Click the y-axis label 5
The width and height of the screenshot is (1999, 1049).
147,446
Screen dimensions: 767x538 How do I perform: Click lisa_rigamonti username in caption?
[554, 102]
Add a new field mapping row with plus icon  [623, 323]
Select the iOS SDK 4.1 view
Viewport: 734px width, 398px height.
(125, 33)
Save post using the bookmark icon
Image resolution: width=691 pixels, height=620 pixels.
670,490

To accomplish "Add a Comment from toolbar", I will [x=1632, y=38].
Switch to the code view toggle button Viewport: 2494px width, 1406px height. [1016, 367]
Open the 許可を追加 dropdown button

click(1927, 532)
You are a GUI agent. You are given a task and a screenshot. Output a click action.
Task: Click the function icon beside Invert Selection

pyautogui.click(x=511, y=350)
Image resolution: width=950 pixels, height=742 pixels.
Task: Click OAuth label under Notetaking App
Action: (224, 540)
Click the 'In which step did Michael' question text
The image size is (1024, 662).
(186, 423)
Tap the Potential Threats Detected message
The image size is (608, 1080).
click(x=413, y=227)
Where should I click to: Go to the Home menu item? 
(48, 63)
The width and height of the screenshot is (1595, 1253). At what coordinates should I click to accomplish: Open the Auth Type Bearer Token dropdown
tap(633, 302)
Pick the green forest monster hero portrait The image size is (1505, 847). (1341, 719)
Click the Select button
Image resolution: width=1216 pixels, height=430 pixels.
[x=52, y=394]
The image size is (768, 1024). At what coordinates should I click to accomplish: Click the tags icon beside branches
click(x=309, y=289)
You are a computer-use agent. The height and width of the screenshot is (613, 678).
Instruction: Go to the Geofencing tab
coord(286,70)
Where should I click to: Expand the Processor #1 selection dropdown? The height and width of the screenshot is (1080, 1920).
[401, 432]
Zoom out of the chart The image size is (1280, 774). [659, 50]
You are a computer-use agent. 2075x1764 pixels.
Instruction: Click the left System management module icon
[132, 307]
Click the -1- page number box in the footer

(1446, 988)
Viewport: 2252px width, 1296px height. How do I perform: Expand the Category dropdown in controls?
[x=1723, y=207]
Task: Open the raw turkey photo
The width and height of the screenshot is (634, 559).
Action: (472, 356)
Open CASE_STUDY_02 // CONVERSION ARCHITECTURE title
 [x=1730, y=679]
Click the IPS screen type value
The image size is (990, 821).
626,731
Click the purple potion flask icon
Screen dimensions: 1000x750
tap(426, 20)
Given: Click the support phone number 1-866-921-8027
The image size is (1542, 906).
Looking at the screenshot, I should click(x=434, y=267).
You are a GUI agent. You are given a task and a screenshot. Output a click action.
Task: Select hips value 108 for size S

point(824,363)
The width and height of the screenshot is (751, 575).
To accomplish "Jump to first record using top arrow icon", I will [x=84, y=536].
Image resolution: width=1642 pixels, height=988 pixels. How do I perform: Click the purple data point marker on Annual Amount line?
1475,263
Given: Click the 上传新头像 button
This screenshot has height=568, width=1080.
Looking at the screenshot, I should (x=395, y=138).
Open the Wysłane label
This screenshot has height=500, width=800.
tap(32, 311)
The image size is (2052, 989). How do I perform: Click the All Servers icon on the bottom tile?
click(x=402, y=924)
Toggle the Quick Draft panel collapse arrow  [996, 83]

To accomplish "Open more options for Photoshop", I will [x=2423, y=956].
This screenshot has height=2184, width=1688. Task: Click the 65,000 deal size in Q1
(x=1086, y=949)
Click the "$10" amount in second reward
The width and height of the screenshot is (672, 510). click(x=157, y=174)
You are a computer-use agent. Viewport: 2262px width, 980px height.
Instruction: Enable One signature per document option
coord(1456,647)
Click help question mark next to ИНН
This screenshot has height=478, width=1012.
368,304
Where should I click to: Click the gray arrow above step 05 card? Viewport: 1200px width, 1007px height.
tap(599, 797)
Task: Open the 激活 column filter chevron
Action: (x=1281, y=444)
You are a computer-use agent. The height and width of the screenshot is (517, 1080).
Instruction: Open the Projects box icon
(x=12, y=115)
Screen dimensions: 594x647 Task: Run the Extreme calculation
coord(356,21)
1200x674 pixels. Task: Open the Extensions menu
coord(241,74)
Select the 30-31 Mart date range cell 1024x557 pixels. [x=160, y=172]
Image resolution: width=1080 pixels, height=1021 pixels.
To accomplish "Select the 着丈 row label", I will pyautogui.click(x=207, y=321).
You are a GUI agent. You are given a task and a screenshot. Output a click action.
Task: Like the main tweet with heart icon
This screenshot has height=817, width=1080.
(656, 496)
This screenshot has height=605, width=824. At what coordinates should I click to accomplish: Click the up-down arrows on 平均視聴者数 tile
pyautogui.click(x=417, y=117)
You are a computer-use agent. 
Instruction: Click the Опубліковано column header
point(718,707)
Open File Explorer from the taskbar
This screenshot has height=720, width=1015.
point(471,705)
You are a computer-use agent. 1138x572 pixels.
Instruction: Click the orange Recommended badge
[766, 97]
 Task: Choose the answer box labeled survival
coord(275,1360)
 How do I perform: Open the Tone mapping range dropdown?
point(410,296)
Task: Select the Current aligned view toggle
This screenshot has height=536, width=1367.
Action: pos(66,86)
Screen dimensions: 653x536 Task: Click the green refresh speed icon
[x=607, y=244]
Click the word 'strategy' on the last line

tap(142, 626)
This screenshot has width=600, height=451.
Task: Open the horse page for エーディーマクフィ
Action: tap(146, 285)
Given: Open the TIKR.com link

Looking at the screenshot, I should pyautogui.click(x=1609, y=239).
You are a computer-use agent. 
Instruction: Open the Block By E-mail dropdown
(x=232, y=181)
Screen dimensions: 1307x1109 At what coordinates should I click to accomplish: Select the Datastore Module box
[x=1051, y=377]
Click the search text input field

.....

### The request:
Copy out each row above that contains the word "tile".

### Response to this exercise:
The image size is (2052, 989). How do I perform: Click the All Servers icon on the bottom tile?
This screenshot has height=605, width=824. At what coordinates should I click to accomplish: Click the up-down arrows on 平均視聴者数 tile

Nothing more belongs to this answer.